Ele aguardava com rigidez em uma das três ou quatro filas desta grande antecâmara, cuidando para não cheirar nem encostar-se aos outros, o que tornava sua espera um tanto trabalhosa. Um pouco a sua frente tinha uma senhora ironizando com um risinho diabólico os que demoravam em perceber um caixa eletrônico livre. É espantoso como em algumas ocasiões as pessoas perdem o pudor e tratam estranhos como velhos conhecidos, fazendo piadinhas sarcásticas de mau gosto ou até mesmo, como nas brigas de trânsito, esbravejando descaradamente um repertório grosseiro de palavrões. Nestes momentos se esquece todo o protocolo e de uma hora para a outra se vê completos desconhecidos xingando suas respectivas mães, ou em casos mais extremos ainda, um cidadão que até o momento dirigia normalmente para o trabalho sai do seu carro empunhando um facão enferrujado e vai resolver a discussão decepando os dedos do motoqueiro arrependido. Jekill fica na fila de cara fechada, o que desencoraja a folga dos mais desinibidos e lhe dá condições de filtrar com atenção outras características típicas destas situações, reparando nas várias formas de enganar os outros e passar na frente. Vez ou outra surgia pela porta da rua alguém julgando ter mais pressa que os demais e já ia logo ir conversar com a funcionária, se encostando com manha no início da fila. Ou quando alguém chega e encontra um amigo esperando já nos lugares mais adiantados, assim é irresistível. Quantas vezes também ele já fora surpreendido com a falta de polidez de um estranho que, sem dó nem piedade, aproveitara um deslize na atenção e roubara sua vez.

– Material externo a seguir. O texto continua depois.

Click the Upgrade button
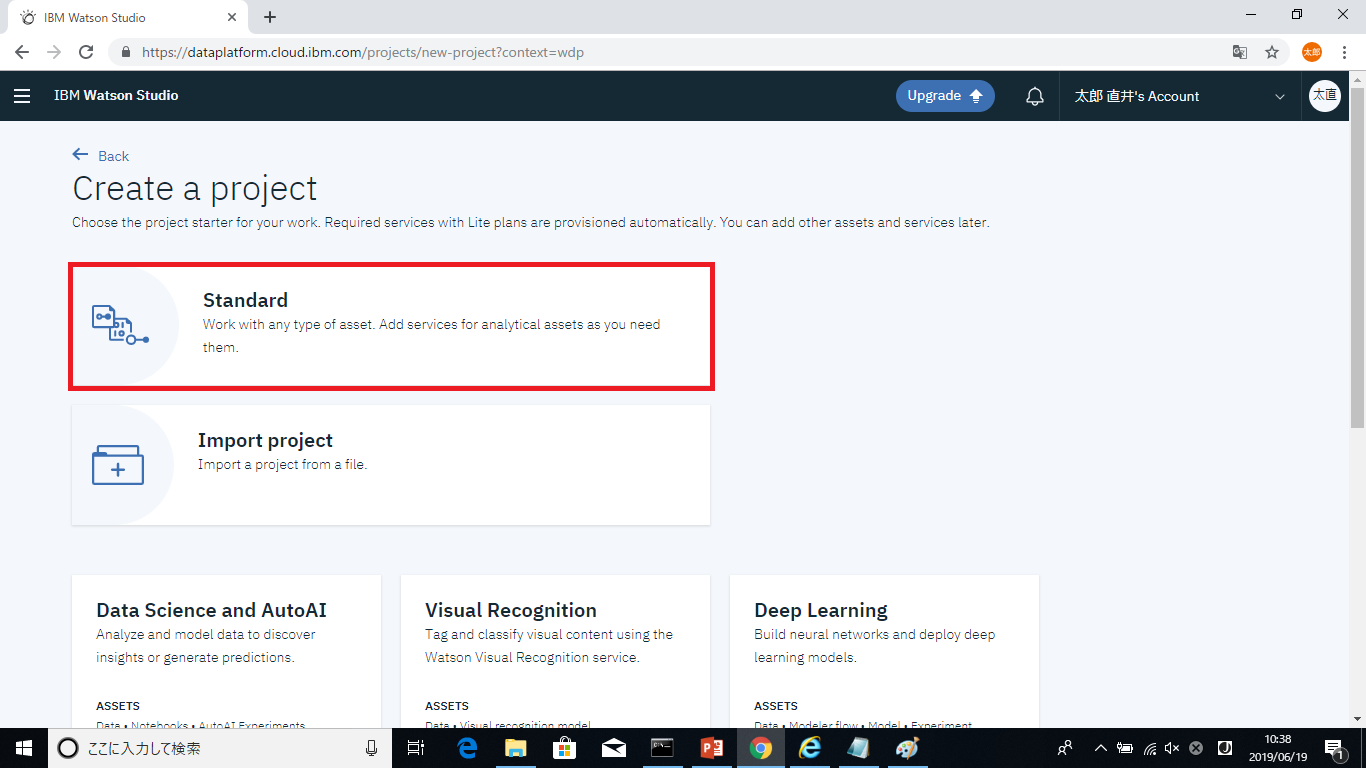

Desta forma, estacado na fila, ia avançando pé ante pé esperando com paciência. A sua comanda poderia ser paga com o desconto direto de sua conta corrente através da leitura do código de barras, na hora seria muito rápido e descomplicado. Quando em fim chegou ao primeiro lugar da fila viu que já havia passado mais de meia hora, então a funcionária sinalizou e ele deu duas passadas até o caixa vago. Quase no mesmo instante já notou que o monitor indicava estar fora de operação e, ao se posicionar novamente na fila, sua vizinha de trás antecipou-se e serpenteou com agilidade para o próximo caixa liberado. A vista de Jekill na mesma hora escureceu e os sons sumiram. Tudo não durou mais que dez segundos. Quando se deu conta estava sendo segurado pelos braços e a mulher encolhida de pavor contra a parede. Suas mãos doíam e ainda na cabeça tinha a sensação de incríveis solavancos. Ao ver-se paralisado pelos outros clientes do banco Jekill abriu bem os olhos e num gesto violento escapou empurrando quem estava na frente, fugindo enlouquecido pela porta da frente. Sentia-se completamente arrepiado e avermelhado, devia estar com um aspecto assustador quando parou de correr no meio da praia lotada a um quilômetro do banco. Estava bufando, encharcado de suor e com sua camisa rasgada. Não podia fazer idéia como tinha saído de lá. Havia atravessado a multidão como se não tivesse ninguém, se livrado dos homens com um salto estabanado, sentia todo o corpo dolorido e a garganta arranhada. Será que tinha urrado como um animal selvagem? Seu maxilar também parecia ter sido afetado e uns dentes estavam doloridos. Jogou fora seus trapos e foi para o apartamento arrumar a mala. Sem explicar nada a ninguém deixou a cidade no mesmo dia.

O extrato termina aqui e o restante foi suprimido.